**SHORT EXERCISE**. Rewrite the items below, putting "navigation path link" wherever "breadcrumb" appears and leaving every other character unchanged.

**LISTED RECORDS**.
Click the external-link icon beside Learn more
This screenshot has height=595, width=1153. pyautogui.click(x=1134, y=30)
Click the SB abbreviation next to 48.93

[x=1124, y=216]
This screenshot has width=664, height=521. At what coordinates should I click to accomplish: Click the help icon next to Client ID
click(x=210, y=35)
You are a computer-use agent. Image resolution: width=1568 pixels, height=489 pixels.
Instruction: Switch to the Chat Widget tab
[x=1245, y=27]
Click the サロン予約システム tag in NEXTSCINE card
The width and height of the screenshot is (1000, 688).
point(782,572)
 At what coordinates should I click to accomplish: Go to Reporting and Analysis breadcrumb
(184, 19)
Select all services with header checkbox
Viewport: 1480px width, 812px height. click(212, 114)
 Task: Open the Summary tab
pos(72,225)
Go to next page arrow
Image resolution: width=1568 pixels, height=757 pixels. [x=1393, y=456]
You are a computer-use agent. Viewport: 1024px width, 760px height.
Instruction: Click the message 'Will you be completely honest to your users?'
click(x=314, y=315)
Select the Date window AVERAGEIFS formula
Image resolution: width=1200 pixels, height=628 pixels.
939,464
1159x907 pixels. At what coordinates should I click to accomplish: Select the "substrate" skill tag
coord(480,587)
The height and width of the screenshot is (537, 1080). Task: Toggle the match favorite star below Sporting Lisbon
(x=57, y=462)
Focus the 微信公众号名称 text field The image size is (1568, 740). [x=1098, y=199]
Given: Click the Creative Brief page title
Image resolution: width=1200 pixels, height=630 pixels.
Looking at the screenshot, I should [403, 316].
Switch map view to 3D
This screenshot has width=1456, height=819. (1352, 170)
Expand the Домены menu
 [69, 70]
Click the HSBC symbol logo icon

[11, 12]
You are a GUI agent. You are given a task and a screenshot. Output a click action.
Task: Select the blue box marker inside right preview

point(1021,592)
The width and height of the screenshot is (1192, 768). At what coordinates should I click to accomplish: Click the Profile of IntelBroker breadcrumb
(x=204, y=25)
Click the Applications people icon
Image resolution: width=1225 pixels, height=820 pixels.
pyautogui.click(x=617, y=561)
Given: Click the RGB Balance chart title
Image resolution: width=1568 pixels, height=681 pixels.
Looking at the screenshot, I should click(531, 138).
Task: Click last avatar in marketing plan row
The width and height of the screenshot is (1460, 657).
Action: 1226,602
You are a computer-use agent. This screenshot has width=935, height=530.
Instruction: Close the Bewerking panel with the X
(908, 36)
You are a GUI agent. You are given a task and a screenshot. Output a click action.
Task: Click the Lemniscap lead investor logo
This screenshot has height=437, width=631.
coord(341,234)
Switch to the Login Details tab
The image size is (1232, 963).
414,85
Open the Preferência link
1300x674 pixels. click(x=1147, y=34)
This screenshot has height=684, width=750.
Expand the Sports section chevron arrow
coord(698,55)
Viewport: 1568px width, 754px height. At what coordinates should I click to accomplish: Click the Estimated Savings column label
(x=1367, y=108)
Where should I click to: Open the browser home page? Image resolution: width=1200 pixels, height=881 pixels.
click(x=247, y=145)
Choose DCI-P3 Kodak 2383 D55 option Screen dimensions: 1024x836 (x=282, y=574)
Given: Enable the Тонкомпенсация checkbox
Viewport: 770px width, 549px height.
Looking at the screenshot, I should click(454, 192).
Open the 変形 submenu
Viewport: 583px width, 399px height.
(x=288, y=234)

**COMPLETE OUTPUT**.
Click the external-link icon beside Learn more
This screenshot has height=595, width=1153. pyautogui.click(x=1134, y=30)
Click the SB abbreviation next to 48.93

[x=1124, y=216]
This screenshot has width=664, height=521. At what coordinates should I click to accomplish: Click the help icon next to Client ID
click(x=210, y=35)
You are a computer-use agent. Image resolution: width=1568 pixels, height=489 pixels.
Instruction: Switch to the Chat Widget tab
[x=1245, y=27]
Click the サロン予約システム tag in NEXTSCINE card
The width and height of the screenshot is (1000, 688).
point(782,572)
 At what coordinates should I click to accomplish: Go to Reporting and Analysis navigation path link
(184, 19)
Select all services with header checkbox
Viewport: 1480px width, 812px height. click(212, 114)
 Task: Open the Summary tab
pos(72,225)
Go to next page arrow
Image resolution: width=1568 pixels, height=757 pixels. [x=1393, y=456]
You are a computer-use agent. Viewport: 1024px width, 760px height.
Instruction: Click the message 'Will you be completely honest to your users?'
click(x=314, y=315)
Select the Date window AVERAGEIFS formula
Image resolution: width=1200 pixels, height=628 pixels.
939,464
1159x907 pixels. At what coordinates should I click to accomplish: Select the "substrate" skill tag
coord(480,587)
The height and width of the screenshot is (537, 1080). Task: Toggle the match favorite star below Sporting Lisbon
(x=57, y=462)
Focus the 微信公众号名称 text field The image size is (1568, 740). [x=1098, y=199]
Given: Click the Creative Brief page title
Image resolution: width=1200 pixels, height=630 pixels.
Looking at the screenshot, I should [403, 316].
Switch map view to 3D
This screenshot has width=1456, height=819. (1352, 170)
Expand the Домены menu
 [69, 70]
Click the HSBC symbol logo icon

[11, 12]
You are a GUI agent. You are given a task and a screenshot. Output a click action.
Task: Select the blue box marker inside right preview

point(1021,592)
The width and height of the screenshot is (1192, 768). At what coordinates should I click to accomplish: Click the Profile of IntelBroker navigation path link
(x=204, y=25)
Click the Applications people icon
Image resolution: width=1225 pixels, height=820 pixels.
pyautogui.click(x=617, y=561)
Given: Click the RGB Balance chart title
Image resolution: width=1568 pixels, height=681 pixels.
Looking at the screenshot, I should click(531, 138).
Task: Click last avatar in marketing plan row
The width and height of the screenshot is (1460, 657).
Action: 1226,602
You are a computer-use agent. This screenshot has width=935, height=530.
Instruction: Close the Bewerking panel with the X
(908, 36)
You are a GUI agent. You are given a task and a screenshot. Output a click action.
Task: Click the Lemniscap lead investor logo
This screenshot has height=437, width=631.
coord(341,234)
Switch to the Login Details tab
The image size is (1232, 963).
414,85
Open the Preferência link
1300x674 pixels. click(x=1147, y=34)
This screenshot has height=684, width=750.
Expand the Sports section chevron arrow
coord(698,55)
Viewport: 1568px width, 754px height. At what coordinates should I click to accomplish: Click the Estimated Savings column label
(x=1367, y=108)
Where should I click to: Open the browser home page? Image resolution: width=1200 pixels, height=881 pixels.
click(x=247, y=145)
Choose DCI-P3 Kodak 2383 D55 option Screen dimensions: 1024x836 (x=282, y=574)
Given: Enable the Тонкомпенсация checkbox
Viewport: 770px width, 549px height.
Looking at the screenshot, I should click(454, 192).
Open the 変形 submenu
Viewport: 583px width, 399px height.
(x=288, y=234)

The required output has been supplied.